Supplementary Figure 2: CD28 cytoplasmic domain specifically binds to acidic phospholipids.
From: Dynamic regulation of CD28 conformation and signaling by charged lipids and ions
(a) Alignment of CD28CD from different species. Most residues are highly conserved, especially the two important YxxM and PYAP signaling motifs (marked in red) and basic residues (marked in green). The residue conservation is visualized by the sequence logo of CD28CD generated from the Skylign web server http://www.skylign.org.
(b) Net charges of human and mouse CD28 cytoplasmic domains at pH 7.0.
(c) The protein sequences of mouse CD28CD and three mutants used in (d-g). Two polybasic regions (PBR) are marked in red, and mutant sites are marked in blue.
(d-g) Binding of CD28CD WT and mutants to acidic phospholipids was measured by the equilibrium-based microdialysis assay.
(d) A cartoon illustration of the equilibrium-based microdialysis assay. See Online Methods for details.
(e) Binding of CD28CD WT to different acidic phospholipids measured by the microdialysis assay. LUVs in the experimental chamber were composed of either 100% of the acidic phospholipids POPG, POPS, PI, PA, or a lipid mixture (40% POPC, 20% POPS, 20% POPE, 10% POPG and 10% PI). LUVs in the control chamber were composed of 100% of the zwitterionic lipid POPC. CD28CD-Alexa 488 was used at a concentration of 10 nM and LUVs at 5 mM. Two to three independent samples were measured for each condition and the results are plotted as the percentage of the fluorescence intensity in the experimental and control chambers.

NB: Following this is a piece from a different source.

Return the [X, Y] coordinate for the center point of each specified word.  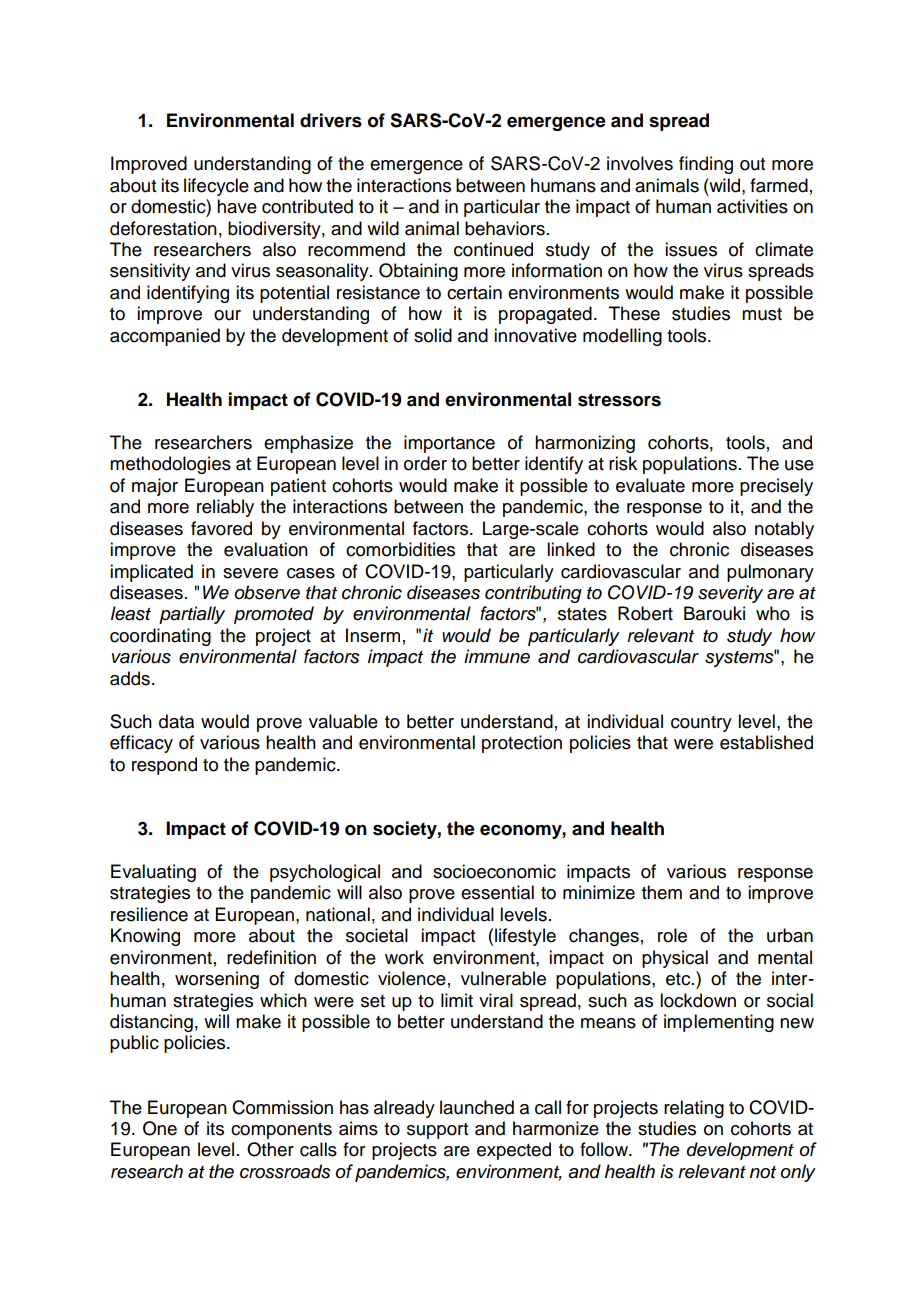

(f-g) Binding of CD28CD WT and mutants to acidic phospholipids measured by the equilibrium-based microdialysis assay. Two to three independent samples were measured for each condition and the results are plotted as the percentage of the fluorescence intensity in the experimental and control chambers (F), and are further converted to the binding efficiencies of the mutants to POPG (G). Data were analyzed by unpaired t-test. **P < 0.01; ***P < 0.001; ns: no significant difference.
Data are representative of three (e) or seven (f, g) independent experiments. The center value and error bar in e-g denote mean and range. Source data for e-g are available in Source Data 4.